DATASET RECORDS:
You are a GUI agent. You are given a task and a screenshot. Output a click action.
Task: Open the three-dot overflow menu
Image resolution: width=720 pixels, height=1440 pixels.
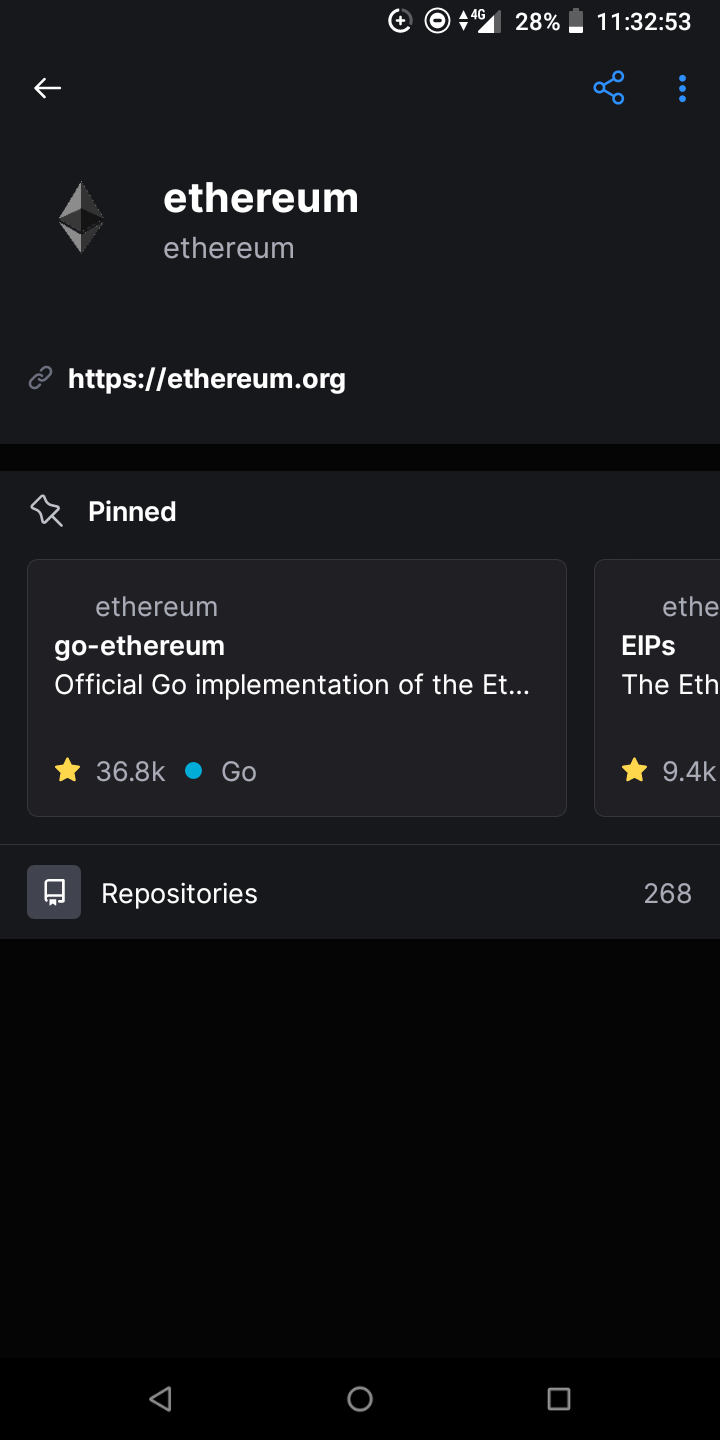[682, 88]
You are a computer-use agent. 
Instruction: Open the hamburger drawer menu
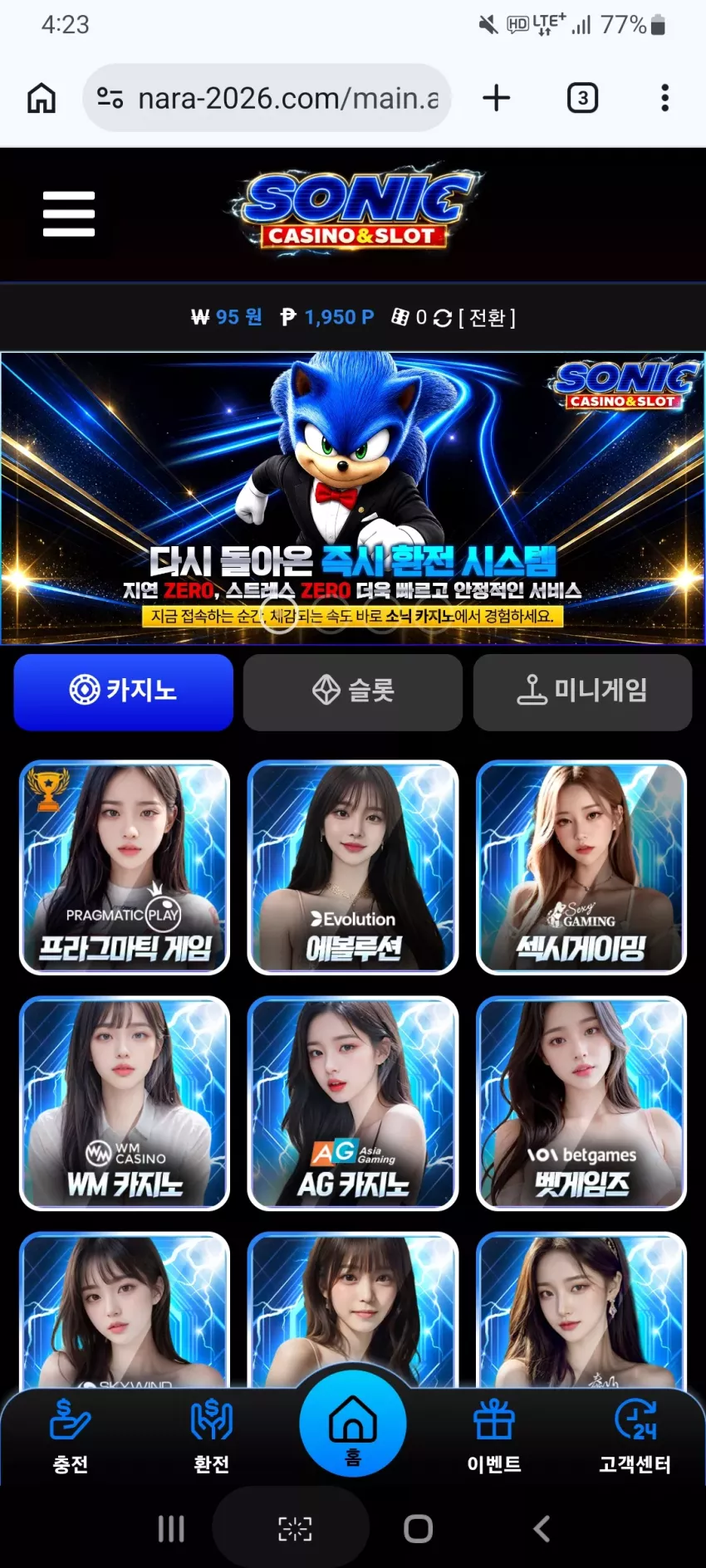[69, 214]
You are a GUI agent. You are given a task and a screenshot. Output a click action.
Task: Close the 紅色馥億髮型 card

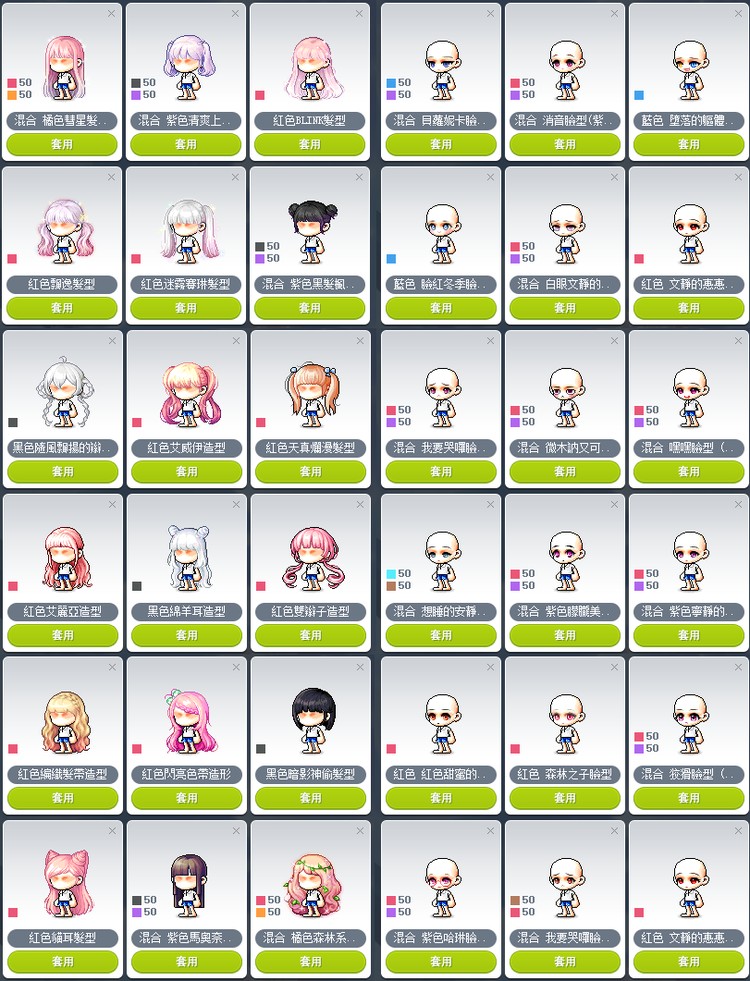tap(112, 177)
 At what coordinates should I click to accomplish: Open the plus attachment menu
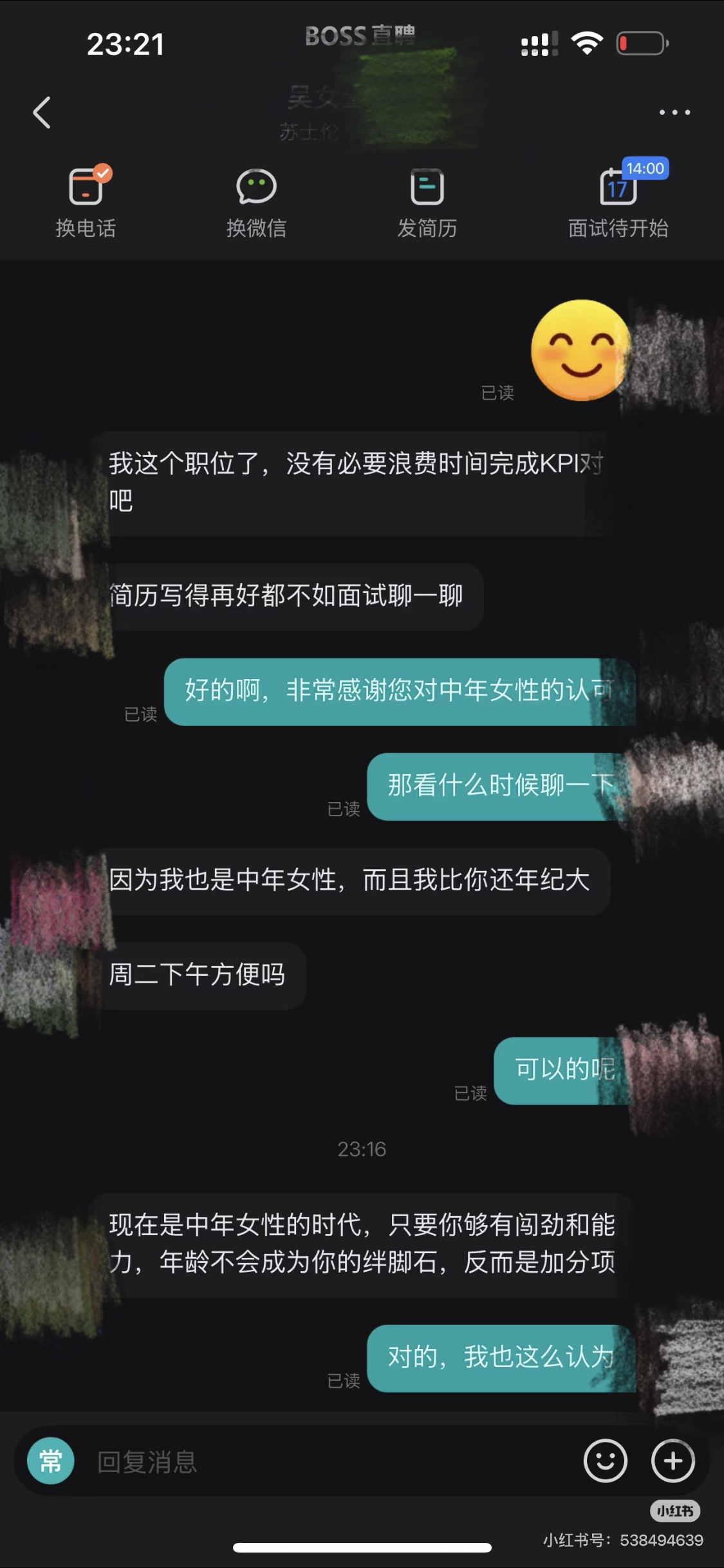point(673,1461)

TASK OBJECTIVE:
Express the listing above as a two-column CSV with the headers instruction and action. Start at the beginning of the listing and end at the line containing "tap(112, 177)". Give one row per item, with its text and its answer each in a single quoted field, line breaks replaced by spaces, and the pictures left out.

ANSWER BELOW:
instruction,action
"You are a GUI agent. You are given a task and a screenshot. Output a click action. Task: Open the three-dot overflow menu Image resolution: width=720 pixels, height=1440 pixels.","[682, 88]"
"You are a computer-use agent. Instruction: Open the hamburger drawer menu","[69, 214]"
"You are a GUI agent. You are given a task and a screenshot. Output a click action. Task: Close the 紅色馥億髮型 card","tap(112, 177)"